A slight alteration can make these perfect for anyone who is working hard to lose weight.

There’s nothing better than a delicious indulgence that is lower in fat. The two rarely go hand-in-hand, but for this dish, the marination and grilling elements make it a great dish to make at Summer’s end.

To no one’s surprise, this represents another dish by the highly acclaimed vlogger, Chef John. I can’t get enough of this guy! In fact, I made two of his dishes this weekend. I’ll share the second dish later this week, however, that one is not for the feint of heart – because it is indeed a heart stopper.
But to the grilled chicken skewers. The beauty of this dish is once you marinate the meat, you preserve it to save for basting. This requires you to boil the liquids after they’ve been soaking in raw chicken for 4-6 hours, but it is worth it.

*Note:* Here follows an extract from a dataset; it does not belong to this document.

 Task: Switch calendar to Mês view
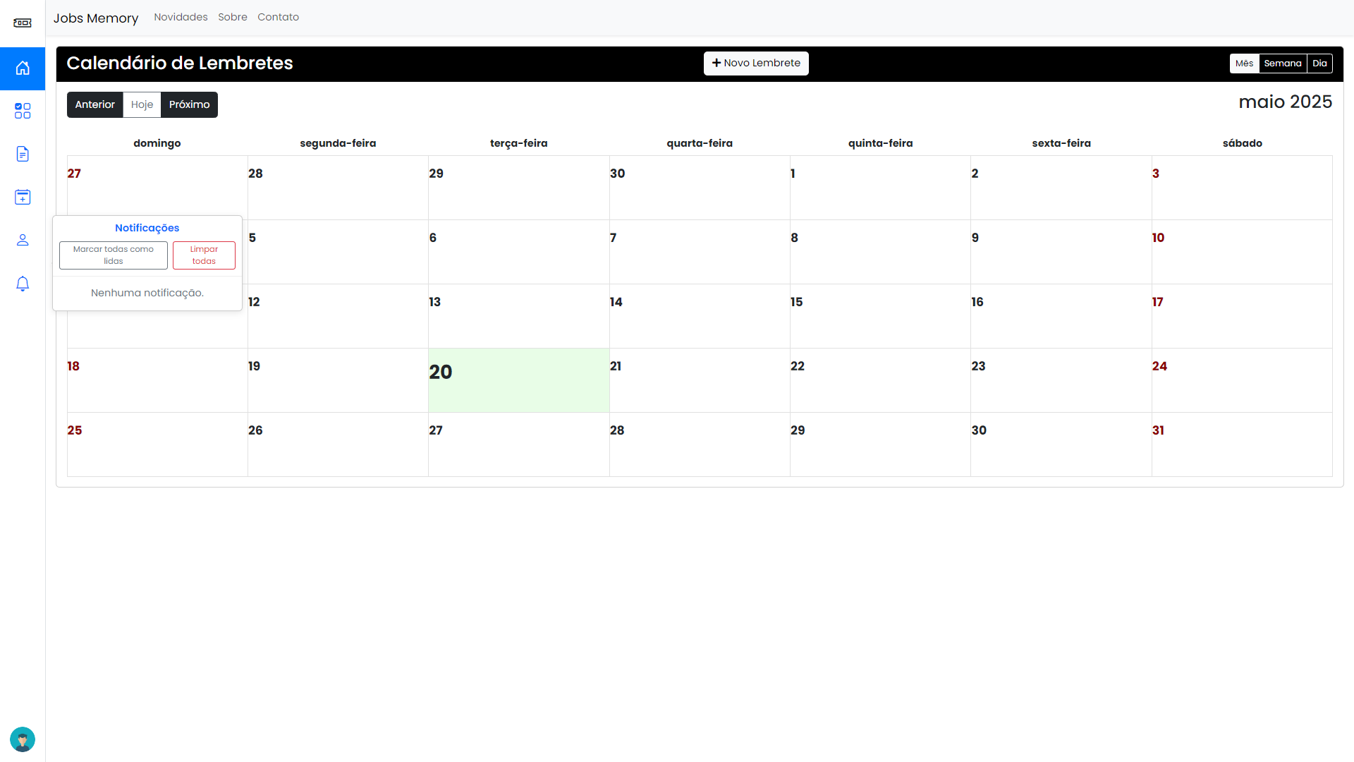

Grilling is easy and I recommend using a paper towel, soaked with vegetable oil, and use it to coat the surface of the grill itself. This is a great trick as it makes turning the kabobs an easier process and why drape your marinated meat with oil when you do not need to?
We opted to serve this dish with grilled corn, which is not the healthiest vegetable. Feel free to use another veggie if you’re following a strict diet plan like Isagenix. The other trick is to replace the chicken thighs with sliced chunks of chicken breast. The darker meat adds more flavor and fat, but I’m confident this dish would be fine using white chicken meat.
The combined flavors of soy sauce, ginger and green onions is sublime. Chef John doesn’t provide a robust catalog of healthy-video recipes, but when you find one, it’s always worth trying. And I skipped the ranch dressing. Anything with mayonaise and creme fraiche never makes it onto my radar.